→ Exercise requirements
Carry on the article summary about many-shot in-context learning, picking up right after its final sentence.

→ Passage to read
Many-Shot In-Context Learning
๐ Abstract
The article discusses the scaling of in-context learning (ICL) in large language models (LLMs), where the number of examples provided in the context during inference is increased from the few-shot to the many-shot regime. The key findings are:
- Scaling the number of in-context examples leads to significant performance gains across a wide variety of generative and discriminative tasks.
- To mitigate the limitation of needing human-generated outputs for many-shot ICL, the article explores two new settings: "Reinforced ICL" using model-generated chain-of-thought rationales, and "Unsupervised ICL" which removes rationales from the prompt altogether.
- The article also analyzes how the learning dynamics of ICL change from the few-shot to the many-shot regime, finding that many-shot ICL can overcome pre-training biases and learn high-dimensional functions with numerical inputs.
๐ Q&A
[01] Scaling In-Context Learning (ICL)
1. What are the key findings regarding scaling the number of in-context examples for ICL?
- Scaling the number of in-context examples from few-shot to many-shot leads to significant performance gains across a wide variety of tasks, including translation, summarization, planning, reward modeling, mathematical problem solving, scientific question-answering, and algorithmic reasoning.
- For example, in machine translation from English to low-resource languages like Tamil and Kurdish, using the entire development set (997 examples) for many-shot ICL outperformed the 1-shot Gemini prompt by 4.5% and 1.5% respectively on the test set, establishing new state-of-the-art results.
- In summarization, many-shot ICL achieved performance remarkably close to specialized summarization models fine-tuned on the task datasets.
2. What are the limitations of scaling in-context examples observed in the experiments?
- For some tasks like summarization, performance on the original dataset (XSum) declined when using more than 50 in-context examples. This was attributed to the model occasionally generating summaries with fabricated dates and times, despite the absence of such data in the in-context examples.

→ Dataset entries
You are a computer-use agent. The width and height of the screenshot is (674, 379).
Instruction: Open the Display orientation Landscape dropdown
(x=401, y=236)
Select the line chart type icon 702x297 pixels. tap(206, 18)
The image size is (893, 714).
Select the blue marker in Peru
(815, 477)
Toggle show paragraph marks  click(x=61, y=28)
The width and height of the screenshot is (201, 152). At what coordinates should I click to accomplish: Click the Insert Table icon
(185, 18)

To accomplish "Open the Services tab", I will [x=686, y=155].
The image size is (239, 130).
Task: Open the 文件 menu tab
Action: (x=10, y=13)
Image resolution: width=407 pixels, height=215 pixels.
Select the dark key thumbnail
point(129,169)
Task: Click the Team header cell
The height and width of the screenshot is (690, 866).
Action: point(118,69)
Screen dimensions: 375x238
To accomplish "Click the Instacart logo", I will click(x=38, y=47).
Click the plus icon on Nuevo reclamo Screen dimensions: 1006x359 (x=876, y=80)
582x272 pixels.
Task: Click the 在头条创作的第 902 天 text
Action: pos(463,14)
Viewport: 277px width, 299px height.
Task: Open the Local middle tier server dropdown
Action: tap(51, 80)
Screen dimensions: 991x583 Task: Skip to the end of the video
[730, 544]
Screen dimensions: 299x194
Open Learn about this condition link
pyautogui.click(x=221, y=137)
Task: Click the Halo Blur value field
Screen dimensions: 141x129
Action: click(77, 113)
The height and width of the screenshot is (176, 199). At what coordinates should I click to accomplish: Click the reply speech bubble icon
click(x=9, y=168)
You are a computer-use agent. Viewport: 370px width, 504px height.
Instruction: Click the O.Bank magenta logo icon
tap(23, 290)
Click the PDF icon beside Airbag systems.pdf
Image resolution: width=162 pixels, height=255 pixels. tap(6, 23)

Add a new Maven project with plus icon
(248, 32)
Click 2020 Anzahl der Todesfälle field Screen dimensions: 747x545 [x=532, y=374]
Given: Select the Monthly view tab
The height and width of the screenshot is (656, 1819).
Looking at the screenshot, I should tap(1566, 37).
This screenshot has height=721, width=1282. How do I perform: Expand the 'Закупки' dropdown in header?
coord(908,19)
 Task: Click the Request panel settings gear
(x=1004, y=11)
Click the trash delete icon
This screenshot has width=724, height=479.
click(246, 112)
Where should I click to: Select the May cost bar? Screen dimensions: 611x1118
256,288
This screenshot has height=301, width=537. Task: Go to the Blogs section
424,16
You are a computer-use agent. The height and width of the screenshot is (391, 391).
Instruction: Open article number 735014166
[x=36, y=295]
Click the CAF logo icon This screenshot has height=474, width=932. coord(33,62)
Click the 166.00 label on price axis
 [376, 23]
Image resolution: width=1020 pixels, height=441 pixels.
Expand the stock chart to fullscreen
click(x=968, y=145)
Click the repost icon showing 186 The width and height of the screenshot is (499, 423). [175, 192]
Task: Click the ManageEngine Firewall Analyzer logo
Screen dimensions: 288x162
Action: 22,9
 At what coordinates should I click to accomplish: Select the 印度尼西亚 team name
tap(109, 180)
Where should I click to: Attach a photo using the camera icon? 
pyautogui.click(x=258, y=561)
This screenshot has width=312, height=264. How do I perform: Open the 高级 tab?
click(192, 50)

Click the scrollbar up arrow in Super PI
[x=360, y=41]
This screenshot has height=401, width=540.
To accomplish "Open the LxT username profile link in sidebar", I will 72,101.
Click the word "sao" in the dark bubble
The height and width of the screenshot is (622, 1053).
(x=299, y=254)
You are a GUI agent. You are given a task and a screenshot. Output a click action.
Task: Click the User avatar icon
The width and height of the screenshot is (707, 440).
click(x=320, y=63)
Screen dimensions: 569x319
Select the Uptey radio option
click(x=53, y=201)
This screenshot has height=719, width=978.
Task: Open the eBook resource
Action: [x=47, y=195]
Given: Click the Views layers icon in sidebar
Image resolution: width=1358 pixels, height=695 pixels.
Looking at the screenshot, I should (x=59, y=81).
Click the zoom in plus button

→ Output
- The order of in-context examples was found to significantly impact performance, even in the many-shot setting, leading to large variations in performance across different subdomains of a task.
[02] Reinforced and Unsupervised ICL
1. Why were Reinforced ICL and Unsupervised ICL introduced?
- Many-shot ICL could be limited by the availability of high-quality human-generated rationales or demonstrations, particularly for complex reasoning tasks.
- To address this, Reinforced ICL uses model-generated chain-of-thought rationales instead of human rationales, filtering them based on answer correctness.
- Unsupervised ICL goes a step further by removing rationales from the prompt altogether, and prompting the model only with the inputs (e.g., problems).
2. How did Reinforced and Unsupervised ICL perform compared to ICL with human-written rationales?
- On mathematical problem-solving tasks like Hendrycks MATH, both Reinforced and Unsupervised ICL outperformed ICL with ground-truth solutions in both the few-shot and many-shot regimes.
- On the GPQA question-answering benchmark, Reinforced ICL with model-generated rationales matched or outperformed ICL with human-written rationales, especially in the few-shot setting.
- On the BIG-Bench Hard algorithmic reasoning tasks, Reinforced ICL strongly outperformed the standard 3-shot chain-of-thought prompt, often achieving the best performance with just 3 shots.
[03] Analyzing Many-Shot In-Context Learning
1. How does many-shot ICL help overcome pre-training biases?
- Experiments on the Financial PhraseBank sentiment analysis dataset showed that with few-shot ICL, the model struggled to overcome pre-existing biases from pre-training.
- However, as the number of shots increased, performance on flipped and abstract labels (which conflicted with pre-training biases) dramatically improved, approaching that of the default labels.
- This indicates that with sufficient in-context examples, LLMs can overcome pre-training biases.
2. What insights did the analysis of learning non-natural language tasks provide?
- Many-shot ICL was able to substantially outperform random-chance accuracy on high-dimensional linear classification tasks, nearly matching the performance of a strong k-nearest neighbors baseline.
- On the sequential parity task, many-shot ICL with up to 8192 shots surpassed the performance of a GPT-2 Medium model trained from scratch on 20 more input-output examples.
- These results suggest the potential of many-shot learning to adapt to new tasks and domains that might be misaligned with an LLM's training data.
3. What were the key findings regarding the use of negative log-likelihood (NLL) as a predictor of ICL performance?
- While NLL was found to decrease predictably as the context length increased, it was not a reliable predictor of downstream task performance, especially for problem-solving and reasoning tasks.
- For example, NLL continued to decrease even as performance plateaued or declined for tasks like MATH and GPQA.
- The authors conclude that NLL may not be a good proxy when attempting to predict final performance in problem-solving domains, as there can be many potentially correct reasoning paths the model can take.